At least two medical groups criticized the U.S. Supreme Court decision that restricts the federal Environmental Protection Agency’s ability to regulate carbon emissions.
On June 30, the Supreme Court issued its ruling in the case known as West Virginia v Environmental Protection Agency. The court ruled that Congress did not grant EPA the authority to adopt its own regulatory scheme to cap carbon dioxide emissions from coal-fired electrical power plants.
The American Thoracic Society (ATS) and American Medical Association (AMA), who joined with other medical groups to file a brief advocating for EPA in the case, both slammed the ruling.
“For climate change, June 2022 has been a busy month,” the ATS statement said. “It brought unprecedented flooding in Yellowstone National Park, a severe heat wave with life threatening temperatures in the southwestern U.S. and wildfires, which destroyed lives as well as property across the country.”
“It is baffling that as climate change ravages much of the country, the nation’s highest court would intentionally limit EPA’s regulatory options to address this global threat,” said American Thoracic Society President Gregory Downey, MD, ATSF.
Despite the decision, EPA has the authority and obligation to regulate greenhouse gas emissions from power plants and other industrial sources, the ATS statement said.
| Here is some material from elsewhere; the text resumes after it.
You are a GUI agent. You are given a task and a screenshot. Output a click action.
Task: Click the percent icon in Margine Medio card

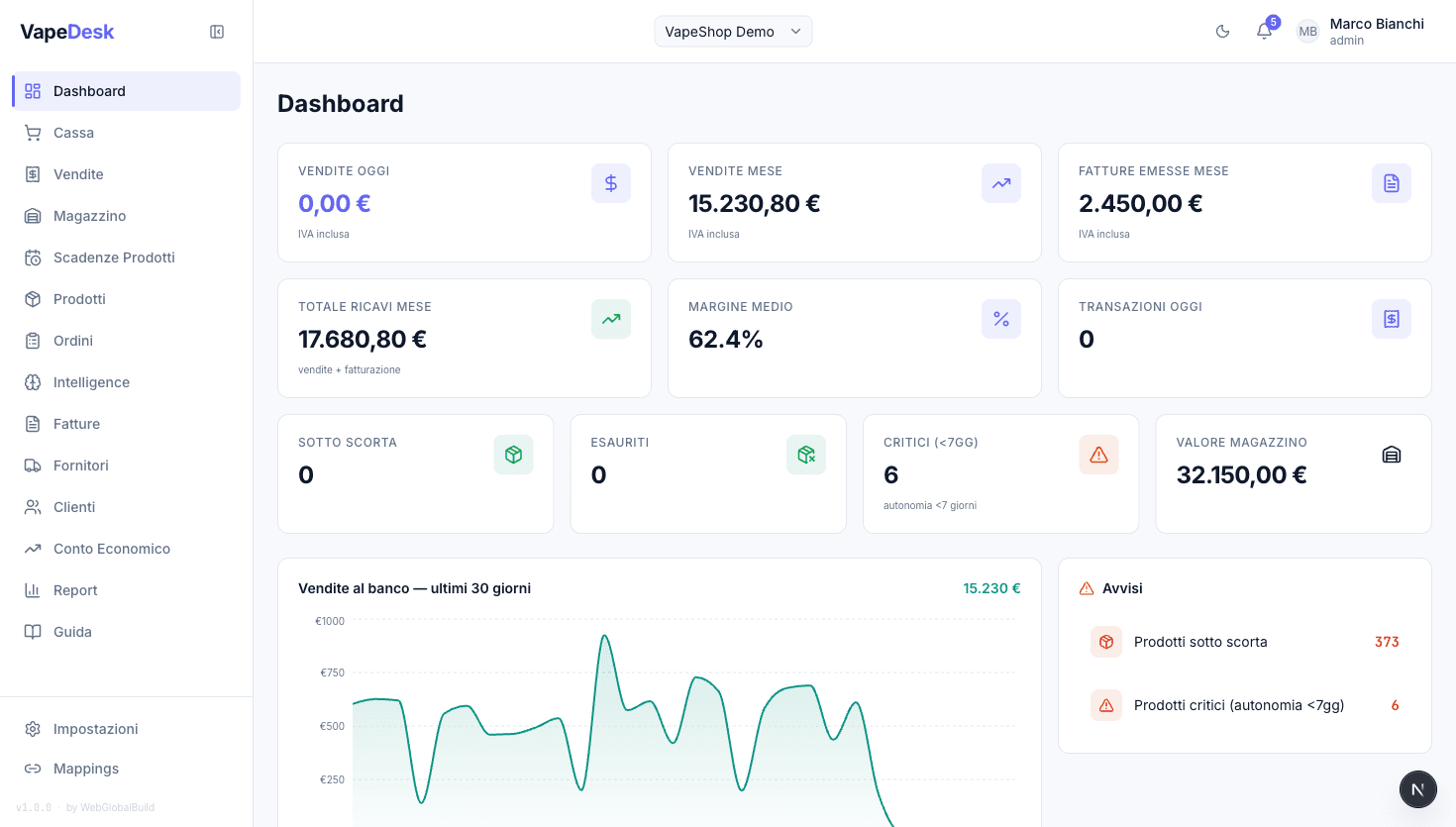click(x=1001, y=319)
ATS urged EPA “to use its remaining authority to respond to the climate crisis by issuing new regulations to reduce greenhouse gas emissions from the energy sector.”
Those emissions are causing climate change and are harming public health, AMA President Jack Resneck Jr., MD, said in statement.
“Regulating and reducing greenhouse gas emissions is critical for combating the climate crisis and its major health implications, impacting the respiratory, cardiovascular, and immune systems of the U.S. population, with minoritized populations disproportionately impacted,” Resneck said. “The AMA has declared climate change a public health crisis that threatens the health and well-being of all people and supports policies that reduce U.S. greenhouse gas emissions aimed at carbon neutrality by 2050.
“As physicians and leaders in medicine, we recognize the urgency of supporting environmental sustainability efforts to help halt global climate change and the devastating health harms that it is sure to bring,” Resneck said. “Despite this ruling, we will continue to do our part to protect public health and improve health outcomes for our patients across the nation.”
Earlier in June, AMA members adopted policy declaring climate change a public health crisis that threatens health and well-being for all people.
In the court case, ATS and AMA were joined by the American Academy of Pediatrics, the National Medical Association, the American College of Preventive Medicine, the American College of Occupational and Environmental Medicine, the National Association for Medical Direction of Respiratory Care and the American Public Health Association.